2023年11月17日

保険でより良い歯科 保団連の歯科医療改革提言の実現を

(愛知保険医新聞2023年11月15日号)

歯科医療界の低迷が言われて久しい。ここへ来て物価高騰・人件費上昇で、歯科医院の経営が苦しくなっている。とりわけ開業間もない若手の先生方から「先行きが見通せない」と悲鳴の声が上がっている。また医療DXの下で進められるオンライン請求義務化・マイナ保険証への対応の困難から、高齢の歯科医が閉院するという動きも広がっている。歯科医療のインフラが不足すれば国民のために良質な歯科医療を提供することができなくなる。
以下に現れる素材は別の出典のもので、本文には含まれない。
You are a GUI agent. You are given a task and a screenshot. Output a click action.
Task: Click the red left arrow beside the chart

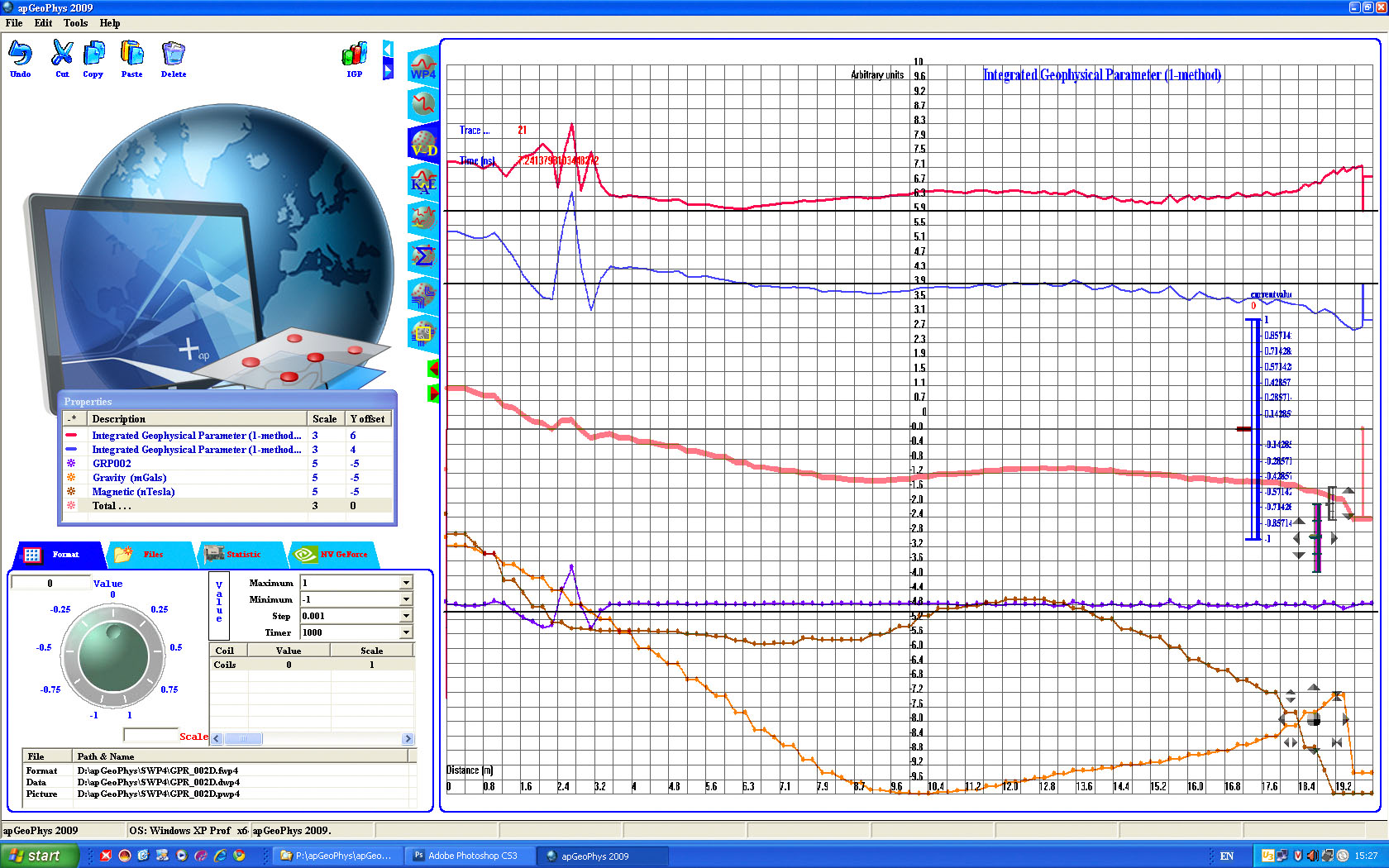point(432,369)
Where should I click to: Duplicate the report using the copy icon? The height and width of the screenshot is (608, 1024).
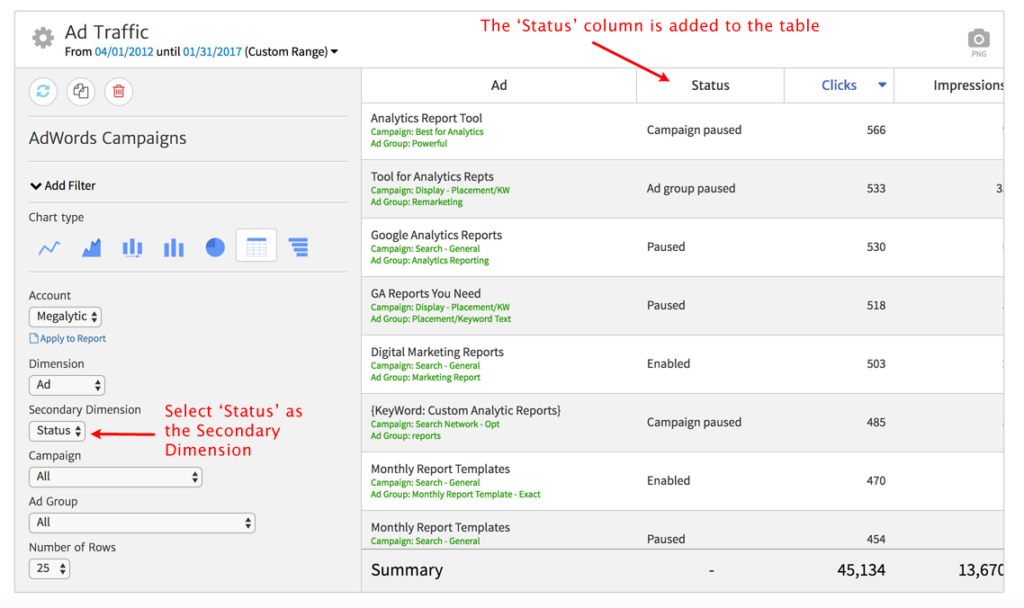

現在の歯科医療は、子どもの虫歯予防だけでなく口腔の機能や形態の健全な発達、歯周病予防を通じて成人の糖尿病など生活習慣病の予防、高齢者の食べる機能の回復から口腔機能低下症に対するリハビリまで、それぞれの年代に合った口腔管理を押し進める重要な立ち位置を占めている。
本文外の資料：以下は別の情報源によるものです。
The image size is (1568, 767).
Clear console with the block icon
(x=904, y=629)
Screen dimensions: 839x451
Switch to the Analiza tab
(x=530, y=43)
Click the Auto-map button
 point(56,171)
しかし、国民医療の一端を担う歯科は、診療報酬が長年にわたり強く抑制されてきた上、国による施設基準などの押しつけで不合理な制約を強いられる中での診療を余儀なくされている。さらに令和を迎え、歯科技工士学校の閉鎖・廃校が進み、若い歯科技工士の数も減っている。また、私学を中心に歯学部の定員充足率も悪化し、歯科医師が不足になるという予測まで出てきた。事実、この五年間、個人立歯科開業医は減少し、その影響で地方の無歯科医地区の数は上昇に転じた。このままでは国民皆保険における歯科医療は崩壊を迎えることとなる。
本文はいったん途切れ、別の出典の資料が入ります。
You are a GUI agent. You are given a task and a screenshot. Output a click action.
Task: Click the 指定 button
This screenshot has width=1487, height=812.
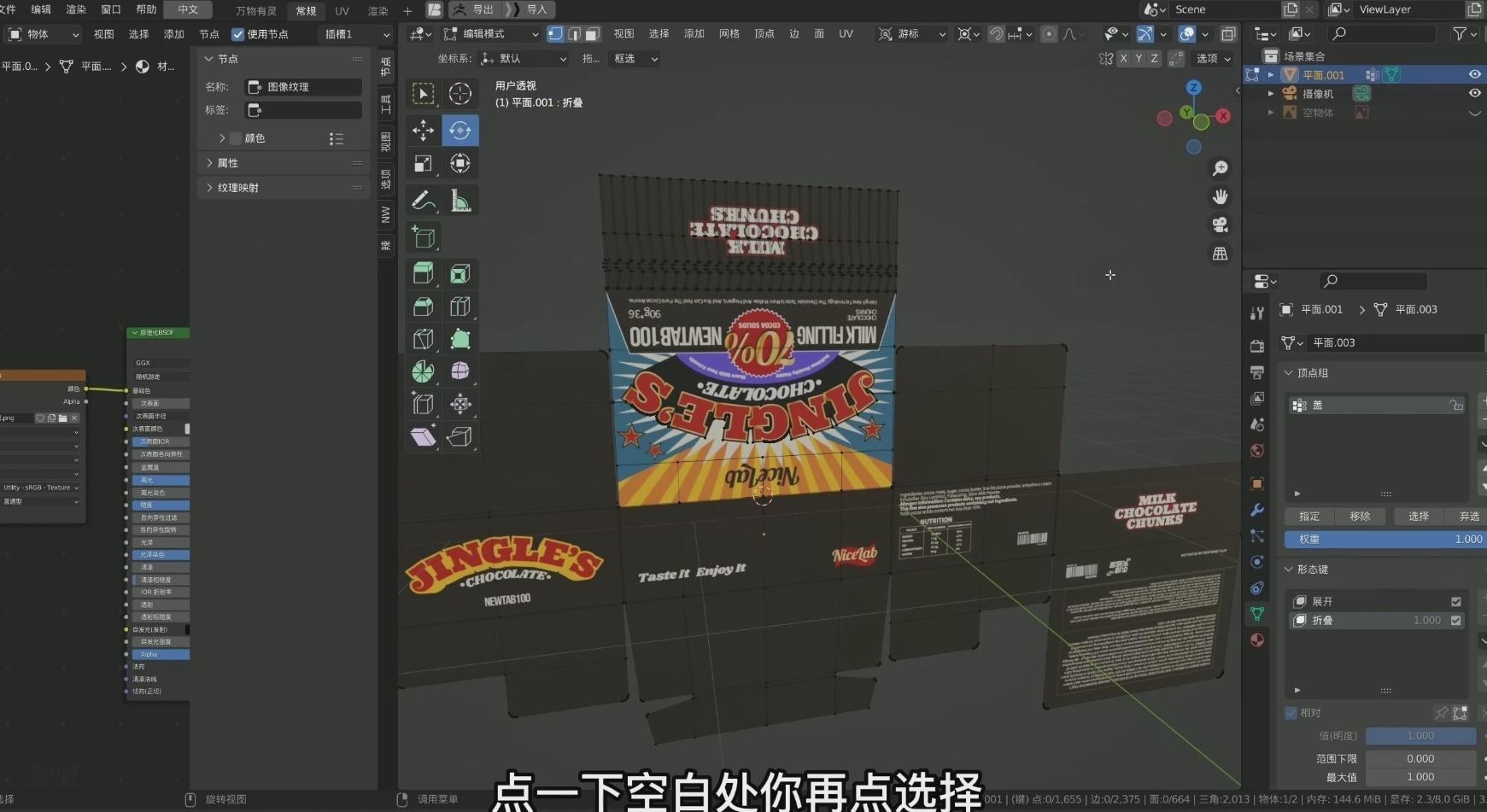[x=1309, y=517]
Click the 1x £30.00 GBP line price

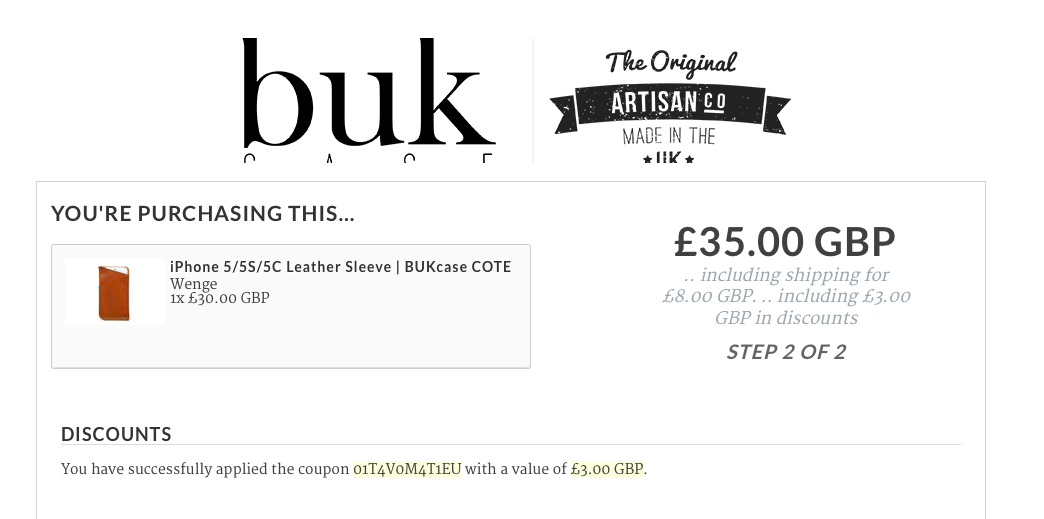[x=219, y=298]
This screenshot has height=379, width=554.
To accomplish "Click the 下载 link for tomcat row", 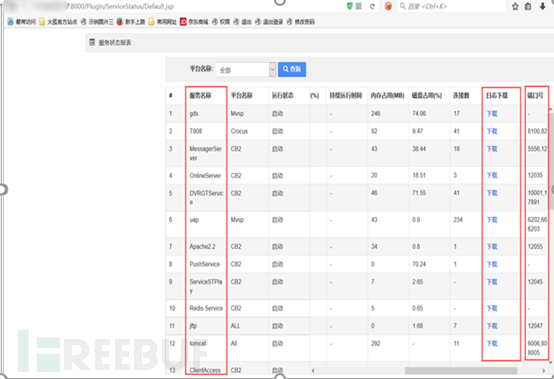I will coord(492,343).
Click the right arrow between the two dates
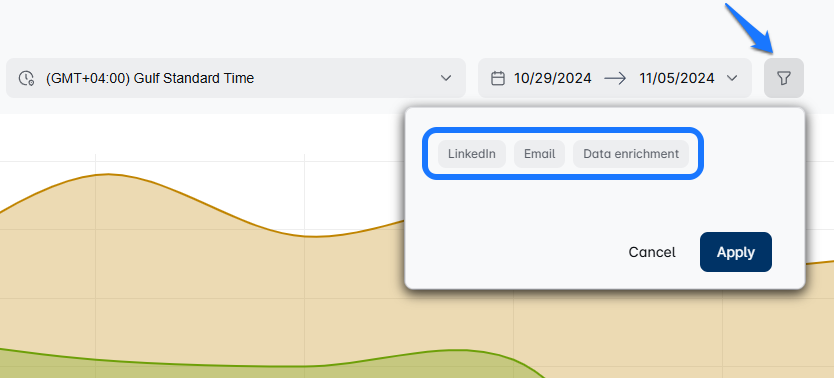 (x=615, y=79)
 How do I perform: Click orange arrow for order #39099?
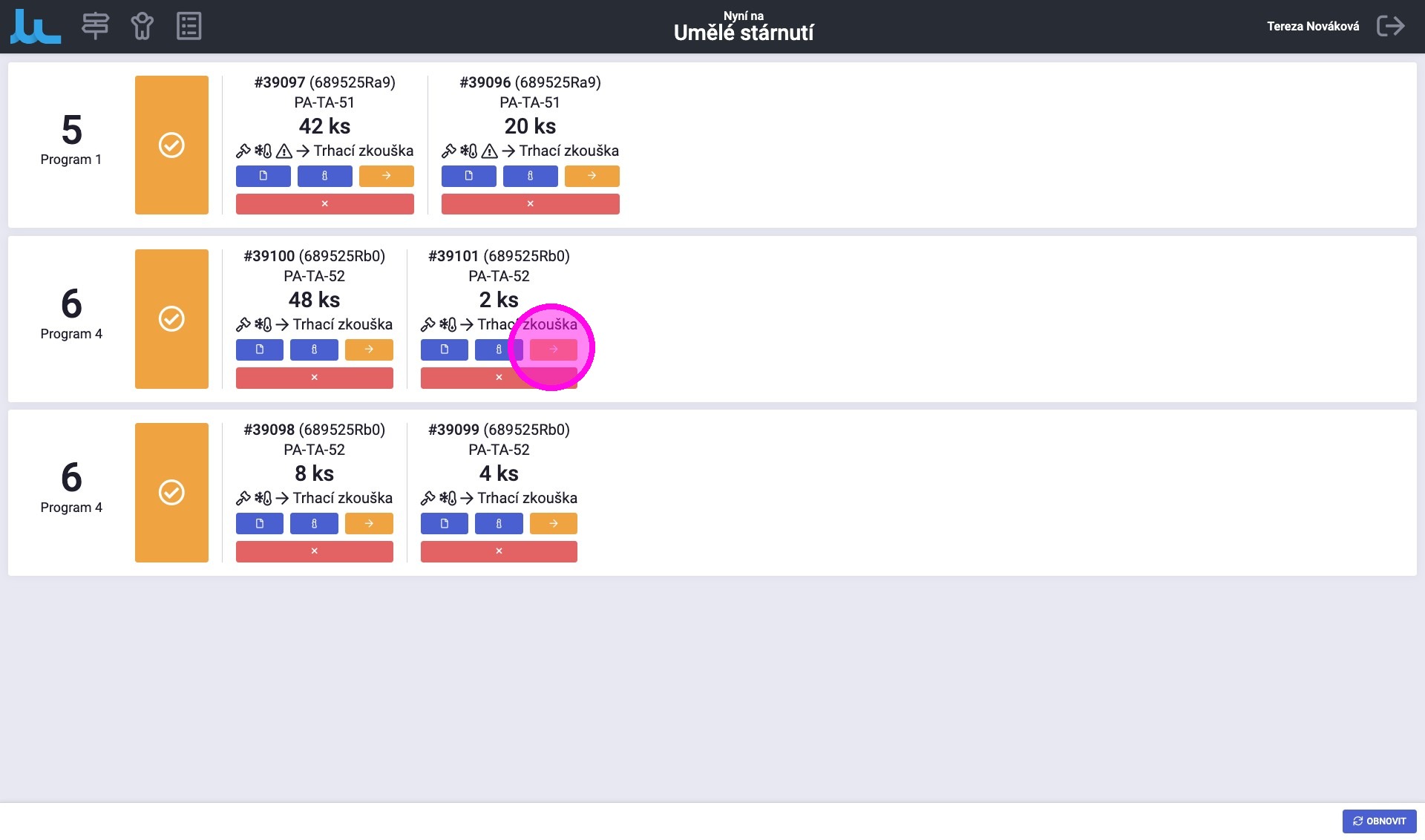point(553,523)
その原因は長年にわたる歯科の低診療報酬にある。今まで一部に混合診療容認と引き換えに低報酬を甘んじて受け入れる向きもあった。しかし良い治療が自費でしか受けられないとしたら毎月保険料を支払っている国民は堪ったものではない。この解決には基本診療料、基礎的技術料を引き上げる一方、窓口負担を下げ、保険適用の範囲を広げることだ。今、国民の期待に応えられる歯科医療改革をすべき時が来ている。その実現には、国の歯科医療費の総枠拡大が絶対に必要である。
全国保険医団体連合会(保団連)が今年10月に発行した「歯科医療改革提言・第三版」では、以上の内容をデータなどを基に解説している。医科歯科問わず、多くの会員にぜひ目を通していただきたい。また、11月23日には、提言を解説する歯科政策講演会をWeb併用で開催する。歯科医療の未来に希望の光を灯すため、多くのご参加を期待したい。